Infektionsschutz mit möglicher Langzeit-Wirkung

Wenn geimpfte Menschen später mit dem Coronavirus in Kontakt kommen, können sich ihre Antikörper an die Spike-Proteine binden und diese blockieren. Das Virus kann nicht in die Zellen eindringen und sich folglich nicht vermehren – die Infektion wird gestoppt. Der Novavax-Impfstoff bewirkt auch eine andere Art von Schutz, indem er infizierte Zellen zerstört. Wenn das Coronavirus eine Zelle befällt, lagert die infizierte Zelle Fragmente des Spike-Proteins auf ihrer Oberfläche ab. Antigen-präsentierende Zellen können neben den T-Helferzellen auch sogenannten Killer-T-Zellen aktivieren. Diese können mit dem Coronavirus infizierte Zellen erkennen und zerstören, bevor sie die Chance haben, neue Viren zu produzieren.

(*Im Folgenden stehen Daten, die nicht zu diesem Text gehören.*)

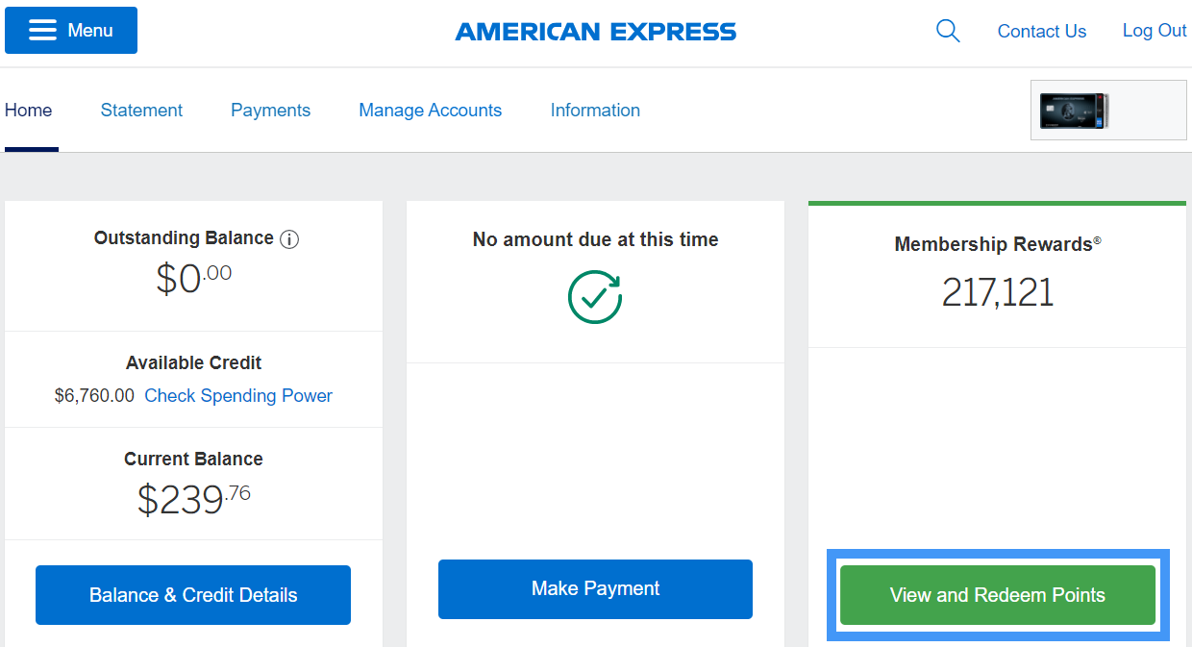Click the Current Balance amount
Image resolution: width=1192 pixels, height=647 pixels.
click(x=193, y=499)
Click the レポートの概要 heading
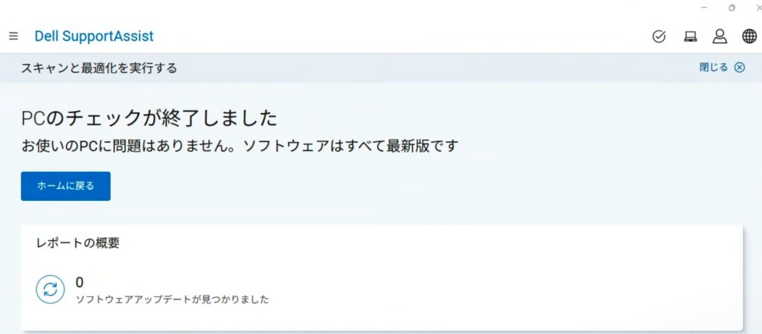The width and height of the screenshot is (762, 334). (x=77, y=243)
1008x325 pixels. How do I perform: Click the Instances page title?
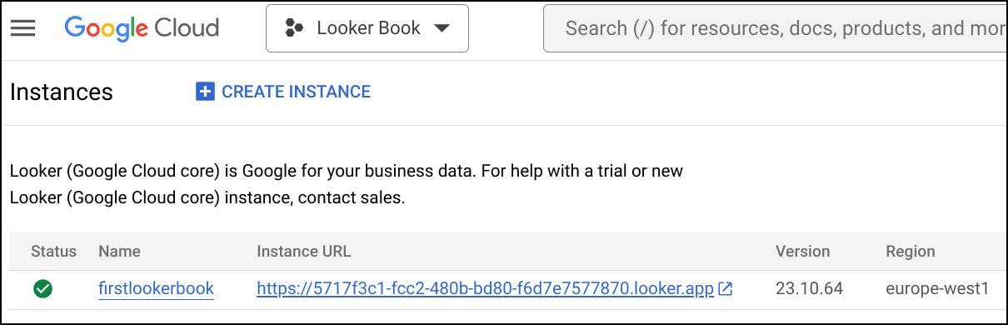pos(61,92)
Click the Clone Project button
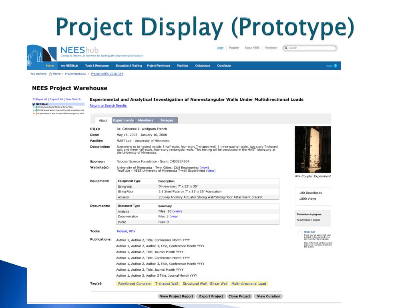Viewport: 410px width, 308px height. (239, 296)
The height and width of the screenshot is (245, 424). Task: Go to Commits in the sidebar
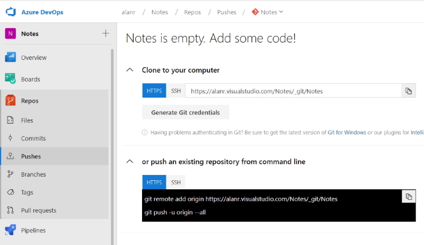[x=33, y=138]
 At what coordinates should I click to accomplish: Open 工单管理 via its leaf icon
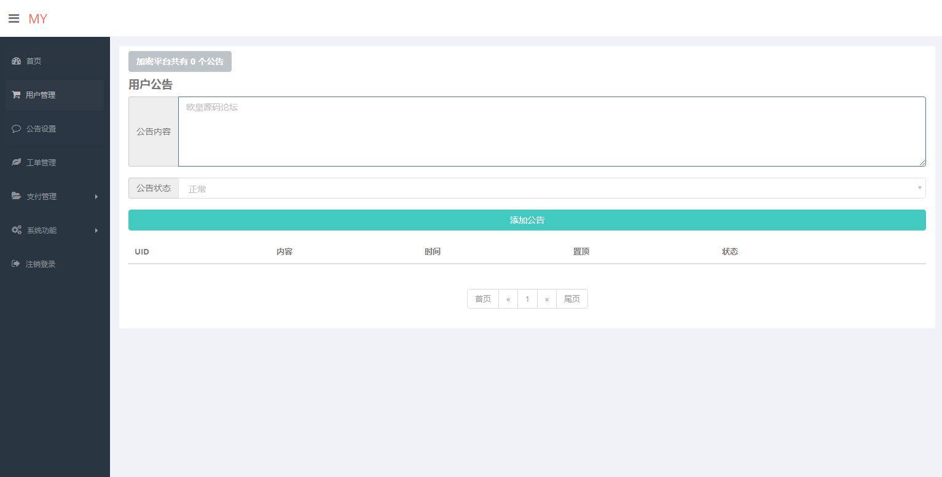click(x=16, y=162)
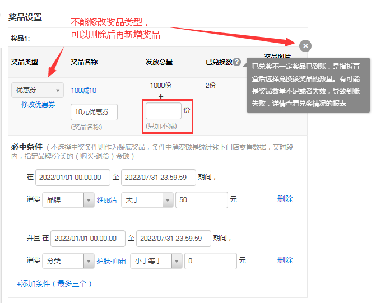Expand the 品牌 consumption type dropdown

click(x=68, y=199)
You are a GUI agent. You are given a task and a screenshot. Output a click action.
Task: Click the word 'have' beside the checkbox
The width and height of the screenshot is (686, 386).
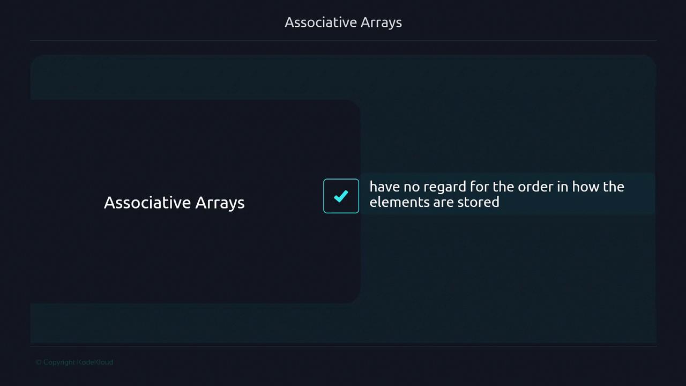(x=382, y=187)
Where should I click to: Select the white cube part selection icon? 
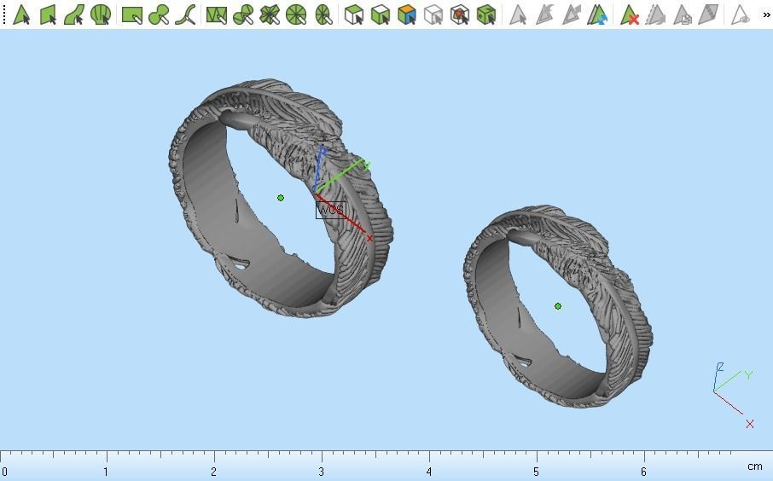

Andere proteinbasierte Impfstoffe können darüber hinaus das Immunsystem dazu anregen, sogenannte Gedächtnis-B-Zellen und Gedächtnis-T-Zellen zu erzeugen. Diese Zellen behalten die Informationen über das Coronavirus über Jahre oder sogar Jahrzehnte hinweg, so dass der Impfschutz lange anhält und bei einer neuen Infektion ein schneller Gegenangriff möglich ist. Inwiefern dieser Effekt auch bei den Impfstoffen von Novavax und Sanofi eintritt, ist noch nicht bekannt und wird sich erst mit der Zeit untersuchen lassen. Ein Langzeit-Schutz wäre jedoch ein Vorteil gegenüber den mRNA-Impfstoffen von Biontech und Moderna, wofür derzeit regelmäßige Auffrischungen diskutiert werden. Ein weiterer Vorteil der Protein-Impfstoffe ist, dass sie sich bei Kühlschrank-Temperaturen bis zu drei Monate halten. Damit sind sie einfacher zu transportieren und zu lagern als die mRNA-Impfstoffe, die Lagertemperaturen von -80 °C erfordern.